▸ WHAT IS EXPECTED
Pictures aside, the output must consist of the lines from the one containing "Where should I" through the end of the data, reproduced exactly.

SUPPLIED DATA START

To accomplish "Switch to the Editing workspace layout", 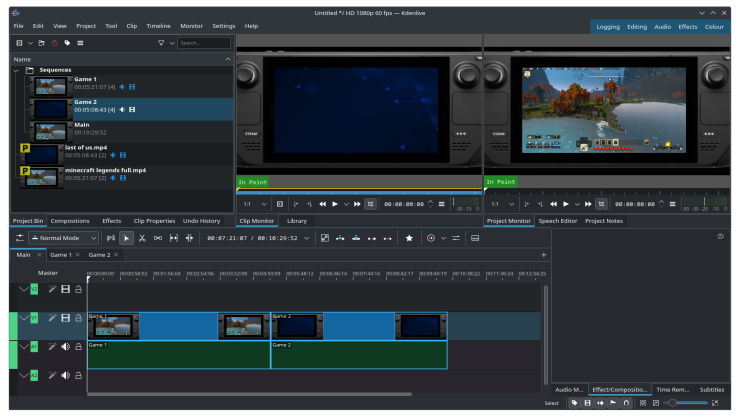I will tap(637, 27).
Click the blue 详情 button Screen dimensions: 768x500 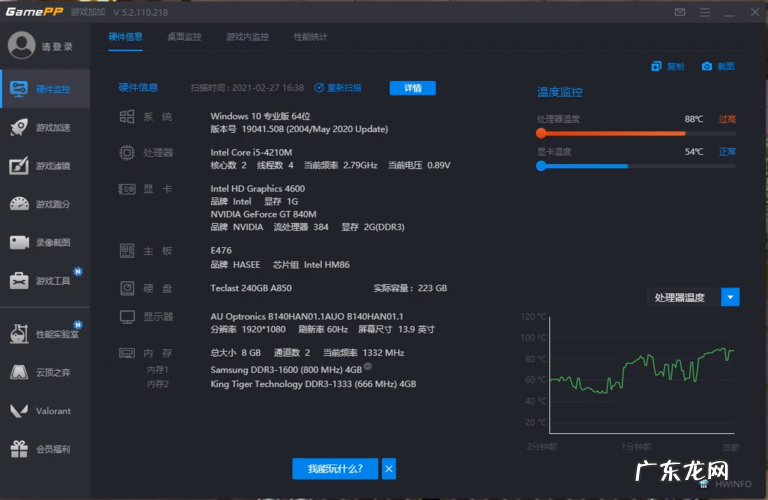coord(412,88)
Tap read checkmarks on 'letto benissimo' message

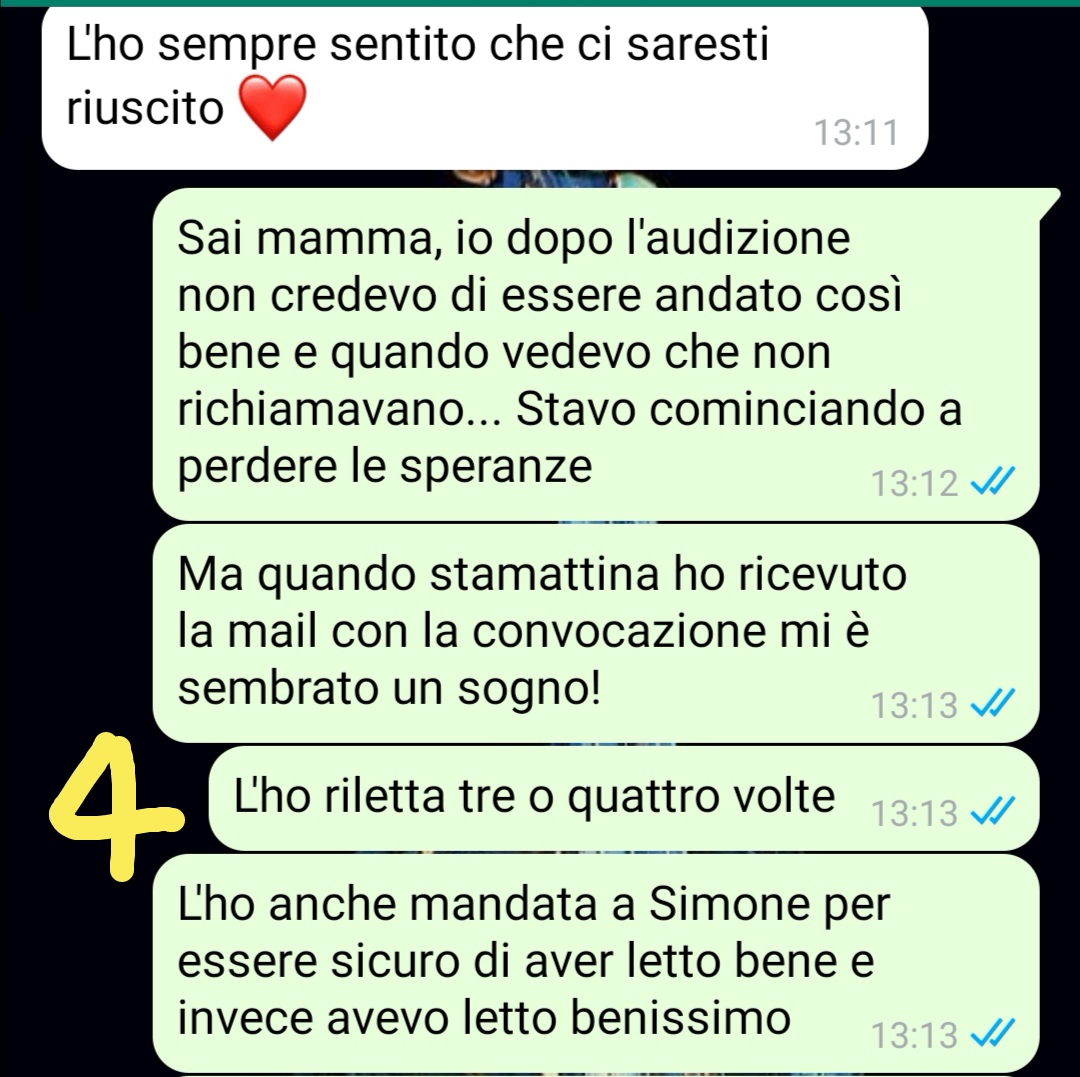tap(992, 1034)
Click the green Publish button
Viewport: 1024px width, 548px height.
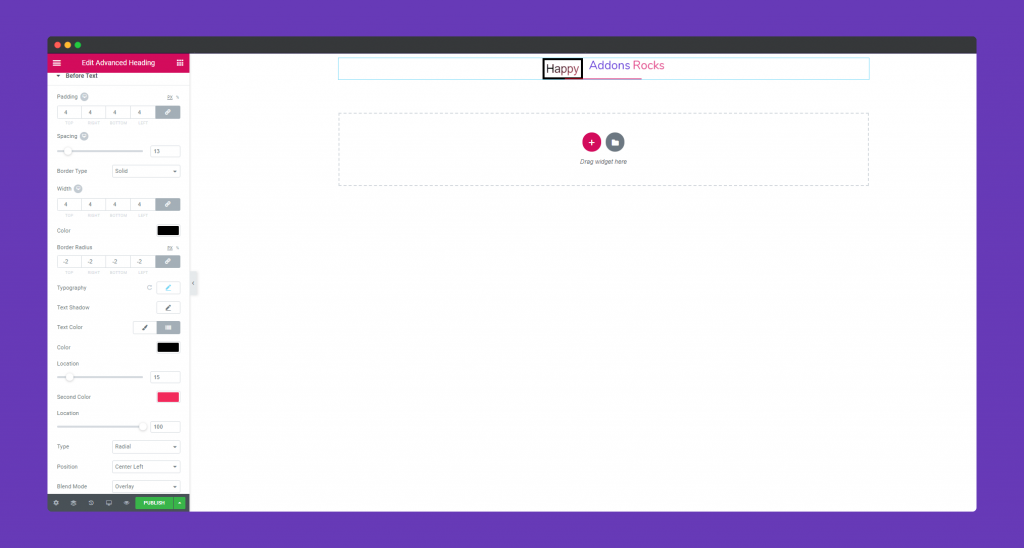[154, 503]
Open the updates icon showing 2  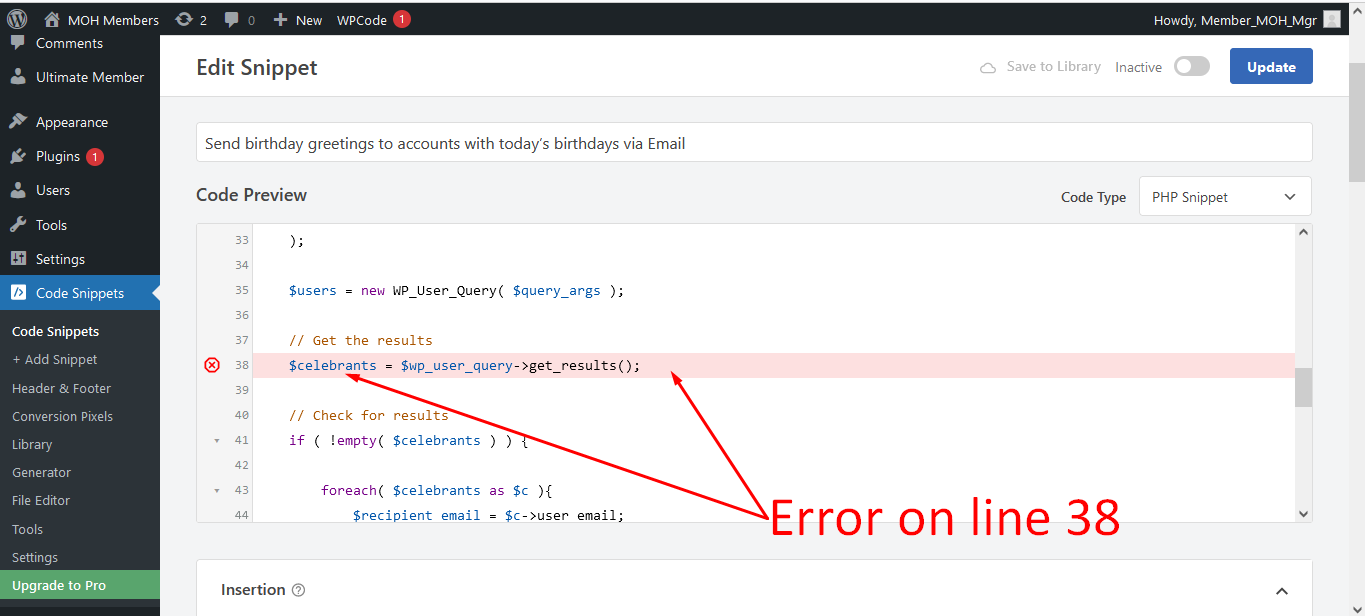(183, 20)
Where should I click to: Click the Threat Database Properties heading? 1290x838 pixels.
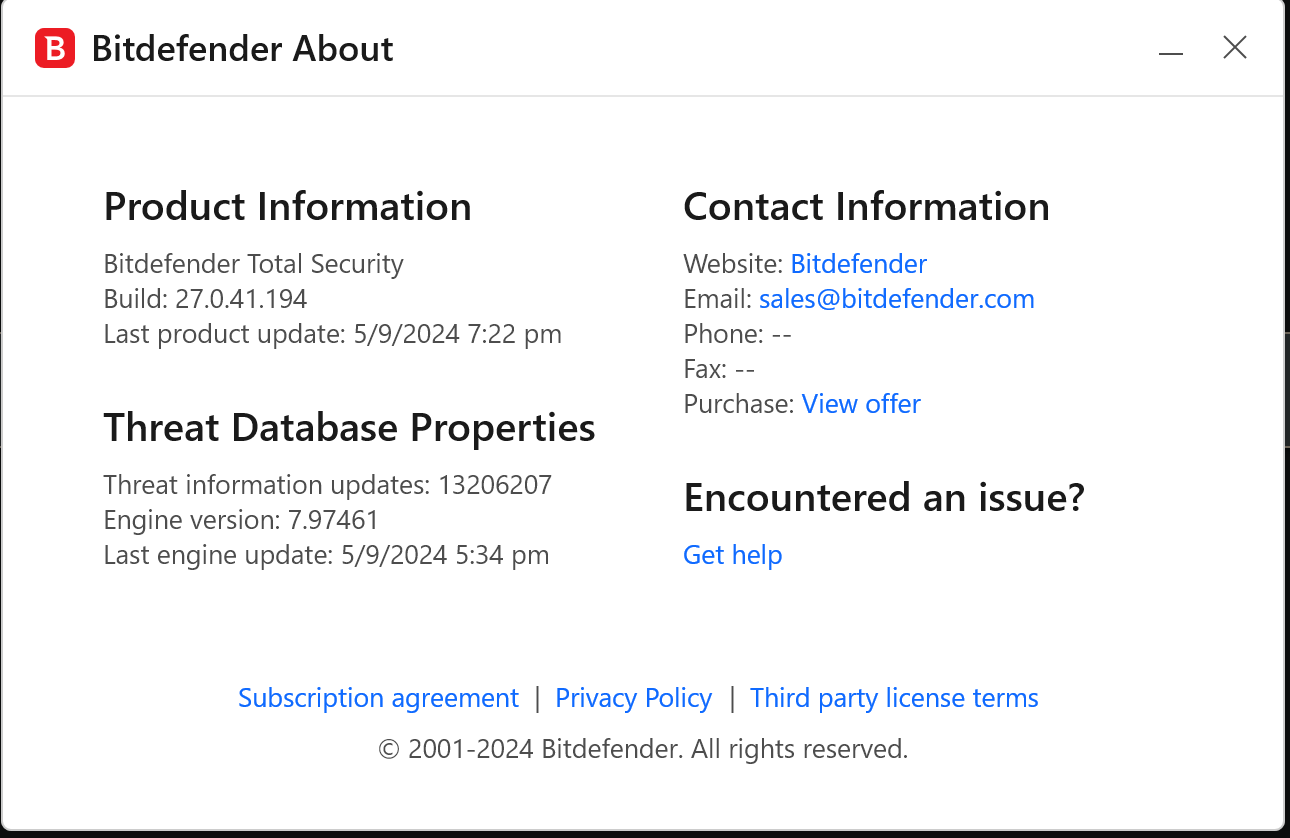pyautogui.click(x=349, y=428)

SUPPLIED DATA END

▸ RESULT FOR THIS TASK
Where should I click to: Click the Threat Database Properties heading? 1290x838 pixels.
pyautogui.click(x=349, y=428)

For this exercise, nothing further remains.